If it makes you feel better, I discovered loads I didn't know just writing the questions.
No, that's great too! I found the quiz informative. The title on HN was a little misleading, that's all.
I agree, but I think these exercises are still useful.

Reminds me of an interview I had well over a decade ago. It was a pretty high-flying investment bank, that was over 80% PhDs.

They were a C++ shop and asked me a particularly gnarly C++ question in the interview.

I didn't know the answer. In fact, I had no idea. I was pretty green & it was a pretty scary high-performing environment. So I answered how & why I'd avoid it entirely. Plus what I'd do if I actually encountered it in the wild.

The interviewer told me at the end - "Plenty of other interviewees have answered that question, but you're the only one who got it right."

That's just an anecdote really, but it's been borne out in my experience too. Knowing what you don't know is sometimes very useful...

> The interviewer told me at the end - "Plenty of other interviewees have answered that question, but you're the only one who got it right."

Thanks for sharing that story. It was very instructive.

Well it's kind of a joke at the expense of the people who push these things into existence on the web.

I managed OK till the js part, and got bored (I suck at js anyway)

I find that having to guess at questions I simply do not know the answer to can actually prevent me from retaining the right information. Because it forces me to rationalize and objectify my guess which will now have to compete with the real answer in my head once I want to retrieve it.

I ended up clicking "No" every time and just read the information. Lots of good morsels in there. Then I went back and took the quiz to test my retention.

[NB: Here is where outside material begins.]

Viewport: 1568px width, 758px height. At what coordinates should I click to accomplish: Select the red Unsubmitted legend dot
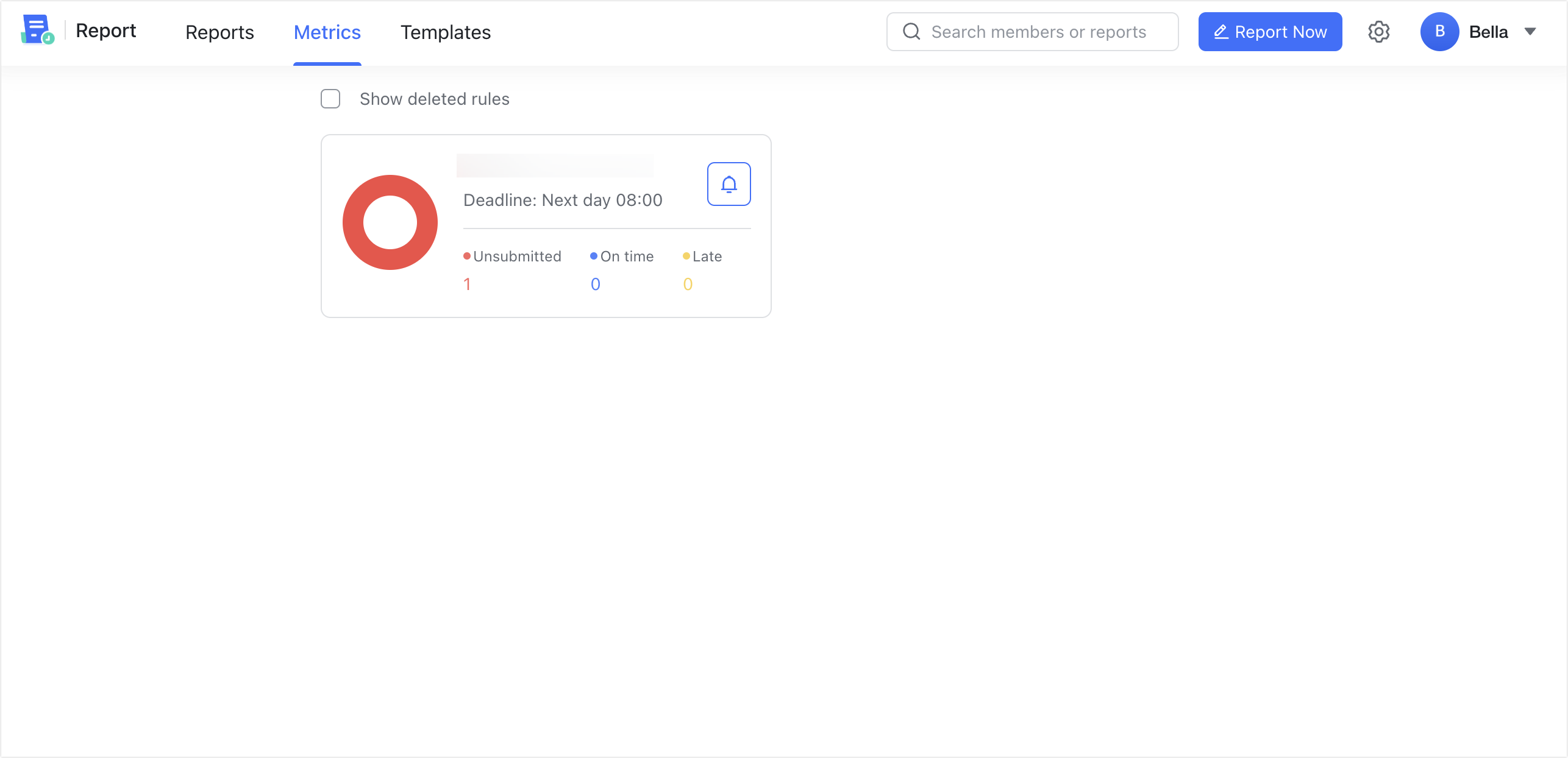click(466, 256)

Though I have felt the intuition you mentioned, here's a study that found that test-then-study-then-test leads to better recall than just-study-then-test: http://www.sciencemag.org/content/330/6002/335.abstract

    > To test this hypothesis, we presented 118 participants with 
    > 48 Swahili-English translation pairs for an initial study trial 
    > and then three blocks of practice trials.
I didn't get to study before my test, but the participants in the paper got to study before their first test.

To attempt to use the language of that study, when I take a test with no prior study, I suspect that I'm creating mediators based on my arbitrary guesses. I'm wiring up false assertions in my brain because I'm forced to rationalize and make a "best guess".

Once I get to study for the first time though, I trample over all those forced assertions.

Retrieving the correct information now becomes an exercise in being able to disentangle or even distinguish truth from my own rationalizations. To make matters worse, all of my initial rationalizations sound reasonable to me where the truth may be less reasonable (especially regarding browser quirks and other arbitrary bits of data).

That's a whole class of extraneous junk data that I suspect you can minimize by getting to study before your first test.

This freezes like crazy in iOS Safari.